Der Prozess des Sokrates. Eine Untersuchung


Dossier / Travail, 2015

20 Pages, Note: 2,7


Extrait


Inhaltsverzeichnis

1. Einleitung

2. Der Todesprozess von Sokrates
2.1 Historischer Kontext
2.2 Zeitgenössisches Bild von Sokrates (Die Wolken)
2.3 Das Gerichtswesen von Athen
2.4 Der Prozess als solcher
2.4.1 Die Anklage
2.4.2 Die Apologie
2.4.3 Das Gerichtsurteil

3. Fazit

4. Quellenverzeichnis

4.1 Quellen

4.2 Forschungsliteratur

1. Einleitung

399 v. Chr. wurde Sokrates aufgrund zweierlei Anschuldigungen angeklagt. Zum einen wurde Sokrates vorgeworfen, er stelle die traditionellen Götter der Polis Athen in Frage und versuche dämonische neuartige Wesen an deren Stelle einzuführen und zum anderen sei er ein Jugendverderber. Das Ziel der Ankläger war Sokrates’ Todesurteil. Der Angeklagte Sokrates musste sich selbst verteidigen und bestand darauf, völlig spontan vor den Richter zu reden, um sich noch ein letztes Mal in seinem Leben bewusst von den Sophisten, jene die vor dem Prozess rhetorisch-bedachte Verteidigungsreden für andere verfassten, abzugrenzen. Das Urteil fiel in knapper Mehrheit für seine Todesstrafe aus. Während Sokrates im Gefängnis auf sein Ende wartete, bemühten sich seine Freunde ihn zur Flucht zu überreden. Da es jedoch Unrecht für Sokrates wäre weigerte er sich und starb durch das Trinken des Schierlingsbechers.[1]

Über diese Ereignisse herrscht größtenteils Einigkeit in der Forschung. Was jedoch umstritten und diskutiert wird, ist die Ursache des Prozesses.

Um sich dieser Debatte annähern und möglichst viel von dem Geschehenen verstehen zu können, ist es als Voraussetzung einleuchtend und meiner Meinung nach notwendig die politisch-geschichtliche Lage von Athen – das heißt den historischen Kontext – erst einmal zu erläutern, denn die Vergangenheit hatte sowohl auf die Richter als auch auf die Zuhörerschaft ihren Einfluss. Für das Verständnis des Prozesses erscheint es auch vorteilhaft, sich das zeitgenössische Bild der Athener von Sokrates und das Gerichtswesen genauer anzuschauen.

* * * * *

> **Aufgaben und Übungen**
(a) Nenne alle Unterkapitel mit zweistelliger Nummer, die das Inhaltsverzeichnis im Text über den Prozess des Sokrates unter „2. Der Todesprozess von Sokrates“ aufführt.
(b) Führe den Text über den Prozess des Sokrates im Anschluss an seinen letzten Satz weiter.
Die Datensätze haben mit dem Text über den Prozess des Sokrates nichts zu tun.

> **Bereitgestelltes Material**
* * * * *

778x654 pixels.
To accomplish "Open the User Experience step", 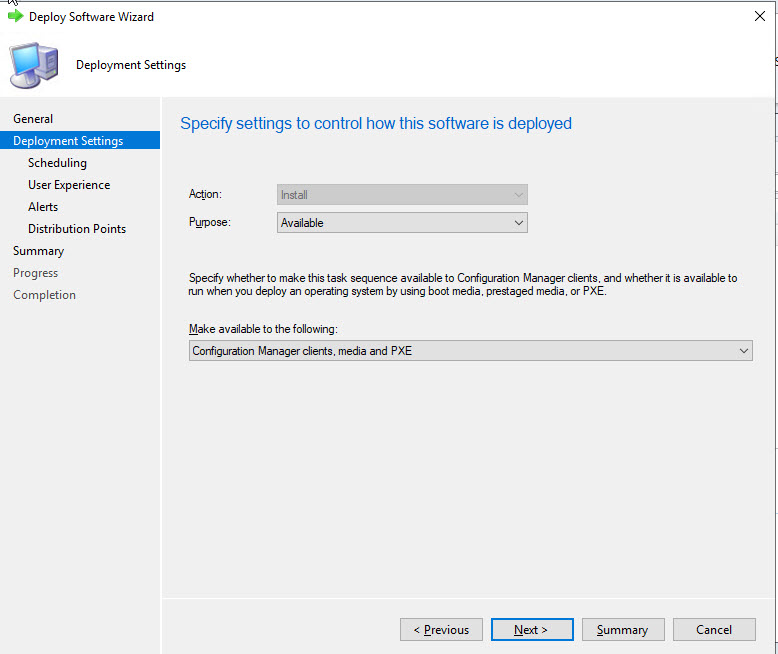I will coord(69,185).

* * * * *

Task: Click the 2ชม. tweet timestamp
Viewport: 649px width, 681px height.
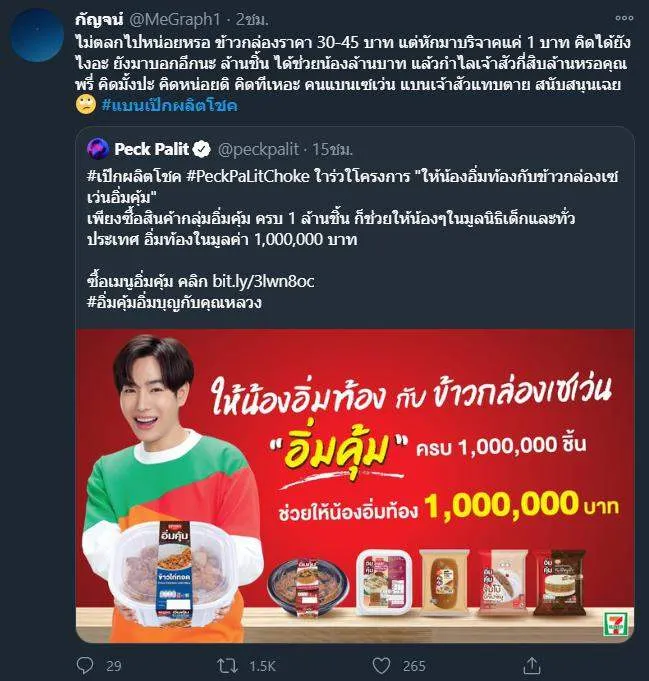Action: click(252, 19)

* * * * *

> **Schriftliche Antworten**
(a)
2.1 Historischer Kontext
2.2 Zeitgenössisches Bild von Sokrates (Die Wolken)
2.3 Das Gerichtswesen von Athen
2.4 Der Prozess als solcher

(b)
Der Verlauf des Prozesses, also die Anklage, die Verteidigung und schließlich die Entscheidung werden dargestellt, analysiert und interpretiert. Bei der Untersuchung werden die unmittelbar mit dem Prozess zusammenhängende Werke von Platon, Xenophon und Aristophanes herangezogen und miteinander verglichen, wobei die Glaubhaftigkeit dieser Werke thematisiert werden.

Folgende Leitfragen sollen in der Hausarbeit beantwortet werden: Wie konnte eine so vorbildlich-demokratische Stadt wie Athen den fortschrittlichen Denker seiner Zeit hinrichten? Wie konnten Vorurteile sich in Anklagen verwandeln? Warum ausgerechnet zu dieser Zeit, nicht früher und nicht später? Wie und warum kam der Prozess des Sokrates zur Stande?

Der Historische Kontext

Ein Blick in die Vergangenheit der Polis Athen ist unabdingbar, um sich den Antworten anzunähern. Die politisch-geschichtlichen Ereignisse von ungefähr einem halben Jahrzehnt vor dem Prozess versetzten die Athener in Unsicherheit und Angst.[2] Die athenischen Bürger, sowohl die Richter als auch die Abstimmenden, die an dem Prozess des Sokrates beteiligt waren, haben den peloponnesischen Krieg, den oligarchischen Umsturz und die Schreckensherrschaft der dreißig miterleben müssen[3] und waren wegen ihrer Erfahrung misstrauisch, man könnte sogar behaupten, traumatisiert. Ihr Urteilsvermögen und ihre Entscheidung waren von diesen Memoiren beeinflusst worden, weswegen es für uns wichtig ist einen genaueren Blick auf die Geschichte zu werfen.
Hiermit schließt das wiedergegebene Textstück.